一文带您了解胞传代后增殖缓慢之谜

　　培养箱里，我们的“小劳模”细胞们每天忙着分裂增殖，为我们的实验贡献着力量。然而，有时候，这些小家伙们却会突然“罢工”，传代后的增殖速度变得慢如蜗牛，仿佛一夜之间爱上了慢生活。这背后究竟是什么原因呢？怎样才能让细胞们恢复干劲呢？请看下文：

　　接种密度低

　　你知道吗？很多细胞都有密度依赖。细胞自身会分泌一些因子到培养基中促进周围的细胞生长（旁分泌）。细胞密度太低，这种化学信号的传递减弱，细胞状态受到影响。接种密度越低，增殖越慢，甚至不增殖。

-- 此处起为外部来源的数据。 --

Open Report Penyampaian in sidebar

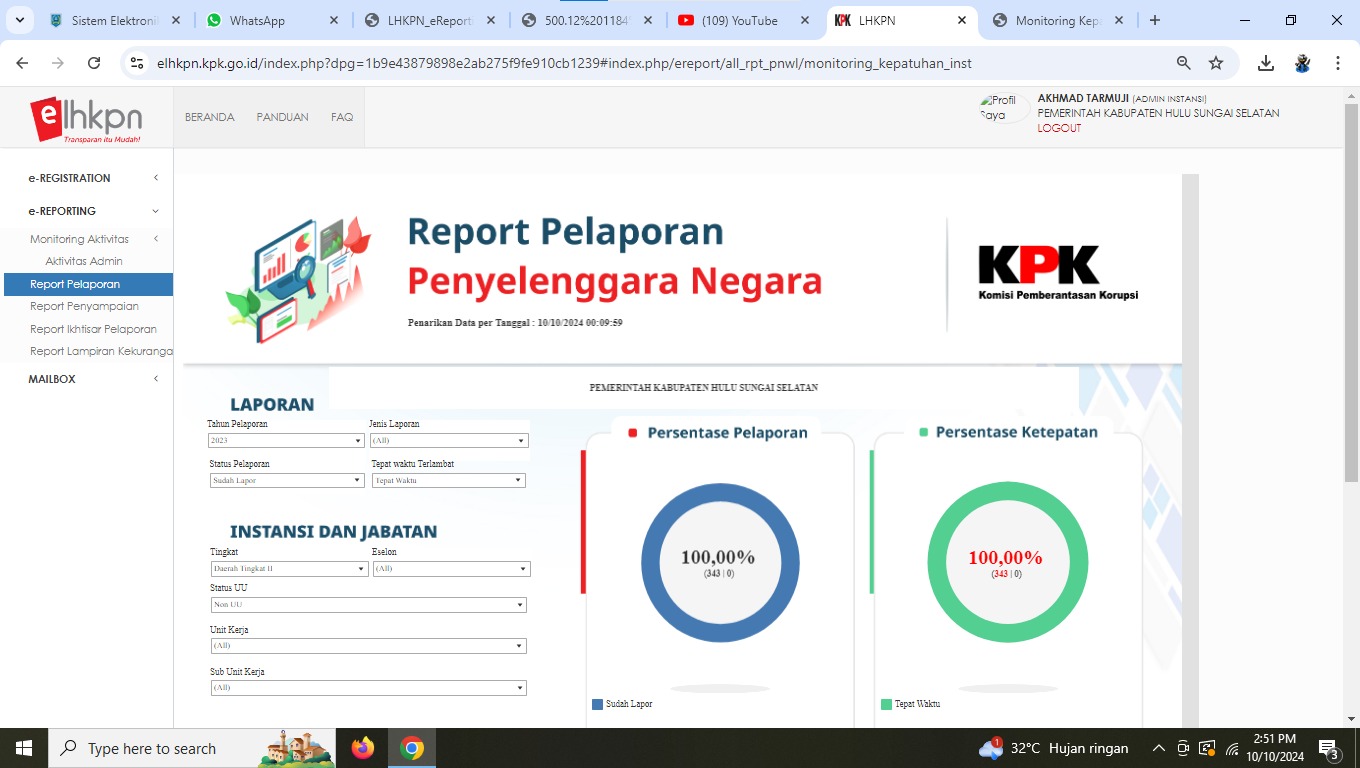[84, 306]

　　解决方案：根据细胞生长速度确定合适的传代比例和接种密度。如果细胞已经传稀了，可以耐心继续培养，或将细胞重新传到更小的器皿中，增加密度。特别提醒！T25培养瓶底面积为25cm2，10cm培养皿底面积是55cm2，所以一个T25传两个10cm皿约等于1：4传代，而不是1：2

　　培养基、血清不合适

　　想象一下，你突然来到一个全新的城市上学上班，面对全新的环境，是不是也需要适应一段时间呢？细胞突然被换到新的培养基和血清中，也会出现水土不服的情况，特别是对血清要求高的细胞。新的培养基或血清不对细胞胃口时，导致它们“食欲不振”，生长速度自然就慢了下来。

　　解决方案：

　　检查新培养基和原培养基的配方是否有差异，是否需要额外添加试剂，成分尽量保持一致。新培养基和原培养基混合培养1-2代，让细胞慢慢适应，如果细胞正常生长，再完全替换为新的培养基。如果它们实在适应不了新培养基，还是换回原培养基，毕竟实验不等人啊！另外，记得定期换液，别等培养基都变成金黄色了才换，这无异于把细胞活活饿死！

　　细胞受损

　　在细胞传代的过程中，如果发生一些“工伤”事故，比如胰酶消化时间过长，导致它们受伤；消化时间过短，细胞们还没完全分开，就被强行“搬家”了，导致细胞膜受损；重悬时疯狂吹打，生怕吹不均匀，结果把细胞打得半死不活，都会导致细胞增殖速度变慢。

　　解决方案：

　　传代时严格控制胰酶消化时间，控制吹打次数和力道。如果细胞已经受损了，传代后漂浮细胞和碎片很多，可以尝试提高血清浓度（总量不超过20%），帮助它们恢复元气。如果伤情严重，抢救失败，那还是重新复苏吧！

　　细胞衰老

　　原代细胞以及一些有限传代的细胞系，随着传代次数增多，细胞生长速度逐渐减慢，最终停止增殖。

　　解决方案：

　　细胞衰老是自然法则无法避免，但我们可以通过优化培养条件和操作，让细胞尽可能保持好的状态，并及时进行实验。对于有限细胞系，要记得冻存早期代次作为备份。对于原代细胞，则要规范提取步骤，保证细胞质量稳定，实验重复性才能更好。

　　虽然细胞不增殖的时候我们心急如焚，但也让我们更加深入了解自己细胞的特性。通过不断探索和实践，当我们找到了最适合的培养方案，细胞们会更加健康、快乐地生长着。祝各位同学和自己的细胞们相处愉快！